*EXERCISE TEXT*.
===
Estimating survival time in cancer patients is crucial for clinicians, patients, families, and payers. To provide appropriate and cost-effective care, various data sources are used to provide rational, reliable, and reproducible estimates. The accuracy of such estimates is unknown.

Methods

The authors prospectively estimated survival in 150 consecutive cancer patients (median age 62 years) with brain metastases undergoing radiosurgery. They recorded cancer type, number of brain metastases, neurological presentation, extracranial disease status, Karnofsky Performance Scale score, Recursive Partitioning Analysis class, prior whole-brain radiotherapy, and synchronous or metachronous presentation. Finally, the authors asked 18 medical, radiation, or surgical oncologists to predict survival from the time of treatment.

Results

The actual median patient survival was 10.3 months (95% CI 6.4–14). The median physician-predicted survival was 9.7 months (neurosurgeons = 11.8 months, radiation oncologists = 11.0 months, and medical oncologist = 7.2 months). For patients who died before 10 months, both neurosurgeons and radiation oncologists generally predicted survivals that were more optimistic and medical oncologists that were less so, although no group could accurately predict survivors alive at 14 months. All physicians had individual patient survival predictions that were incorrect by as much as 12–18 months, and 14 of 18 physicians had individual predictions that were in error by more than 18 months. Of the 2700 predictions, 1226 (45%) were off by more than 6 months and 488 (18%) were off by more than 12 months.

Conclusions

Although crucial, predicting the survival of cancer patients is difficult. In this study all physicians were unable to accurately predict longer-term survivors. Despite valuable clinical data and predictive scoring techniques, brain and systemic management often led to patient survivals well beyond estimated survivals.
===
*TASK GOAL*. According to the survival-prediction abstract above, what was the actual median survival of the patients?
===
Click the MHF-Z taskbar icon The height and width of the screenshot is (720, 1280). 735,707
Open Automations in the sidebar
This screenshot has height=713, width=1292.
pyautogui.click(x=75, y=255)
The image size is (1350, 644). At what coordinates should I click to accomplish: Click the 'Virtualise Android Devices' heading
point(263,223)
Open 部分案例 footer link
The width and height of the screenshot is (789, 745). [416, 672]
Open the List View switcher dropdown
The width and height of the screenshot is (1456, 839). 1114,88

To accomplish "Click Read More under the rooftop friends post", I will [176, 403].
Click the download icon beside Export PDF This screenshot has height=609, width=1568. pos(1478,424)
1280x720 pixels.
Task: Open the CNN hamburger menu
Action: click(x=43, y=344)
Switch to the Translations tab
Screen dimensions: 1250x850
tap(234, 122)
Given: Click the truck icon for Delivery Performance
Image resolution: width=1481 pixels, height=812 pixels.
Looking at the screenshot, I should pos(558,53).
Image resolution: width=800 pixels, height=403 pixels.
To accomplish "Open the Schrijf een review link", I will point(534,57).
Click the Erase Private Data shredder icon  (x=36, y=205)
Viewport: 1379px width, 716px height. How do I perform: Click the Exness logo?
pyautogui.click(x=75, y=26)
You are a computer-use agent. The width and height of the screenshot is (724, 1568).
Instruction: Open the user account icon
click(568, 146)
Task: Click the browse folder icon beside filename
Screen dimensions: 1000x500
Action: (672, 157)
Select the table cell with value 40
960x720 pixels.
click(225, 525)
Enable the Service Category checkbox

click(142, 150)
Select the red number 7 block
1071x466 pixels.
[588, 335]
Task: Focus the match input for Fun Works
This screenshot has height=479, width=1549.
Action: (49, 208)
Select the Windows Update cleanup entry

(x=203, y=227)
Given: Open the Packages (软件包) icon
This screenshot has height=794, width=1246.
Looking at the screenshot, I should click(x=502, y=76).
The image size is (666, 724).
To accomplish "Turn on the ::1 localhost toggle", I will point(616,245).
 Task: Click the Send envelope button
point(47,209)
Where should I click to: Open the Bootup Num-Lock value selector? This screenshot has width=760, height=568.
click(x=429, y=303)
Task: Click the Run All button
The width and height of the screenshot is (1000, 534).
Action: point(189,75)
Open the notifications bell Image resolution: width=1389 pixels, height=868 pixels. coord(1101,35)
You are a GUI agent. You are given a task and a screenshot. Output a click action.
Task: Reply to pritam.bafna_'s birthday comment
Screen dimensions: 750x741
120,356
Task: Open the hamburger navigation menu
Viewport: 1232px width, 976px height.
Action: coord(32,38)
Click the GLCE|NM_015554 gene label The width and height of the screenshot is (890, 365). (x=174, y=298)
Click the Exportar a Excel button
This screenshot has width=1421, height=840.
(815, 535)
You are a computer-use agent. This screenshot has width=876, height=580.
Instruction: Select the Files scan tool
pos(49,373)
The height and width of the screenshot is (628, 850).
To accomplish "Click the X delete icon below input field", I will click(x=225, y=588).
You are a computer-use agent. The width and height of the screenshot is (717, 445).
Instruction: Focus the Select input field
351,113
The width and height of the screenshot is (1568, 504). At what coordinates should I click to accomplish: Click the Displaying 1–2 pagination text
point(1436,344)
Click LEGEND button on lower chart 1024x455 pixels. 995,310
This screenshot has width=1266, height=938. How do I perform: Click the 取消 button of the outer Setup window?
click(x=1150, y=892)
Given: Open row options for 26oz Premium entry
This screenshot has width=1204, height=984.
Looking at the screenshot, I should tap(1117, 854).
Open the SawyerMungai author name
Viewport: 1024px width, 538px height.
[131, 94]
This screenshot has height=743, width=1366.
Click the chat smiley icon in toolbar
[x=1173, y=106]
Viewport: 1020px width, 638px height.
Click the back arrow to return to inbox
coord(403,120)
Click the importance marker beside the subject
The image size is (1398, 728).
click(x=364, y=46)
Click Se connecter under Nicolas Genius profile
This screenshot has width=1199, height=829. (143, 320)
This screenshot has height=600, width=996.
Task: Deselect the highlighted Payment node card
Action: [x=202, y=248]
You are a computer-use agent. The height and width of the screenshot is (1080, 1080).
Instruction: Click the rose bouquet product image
===
*TASK SOLUTION*. 10.3 months (95% CI 6.4–14)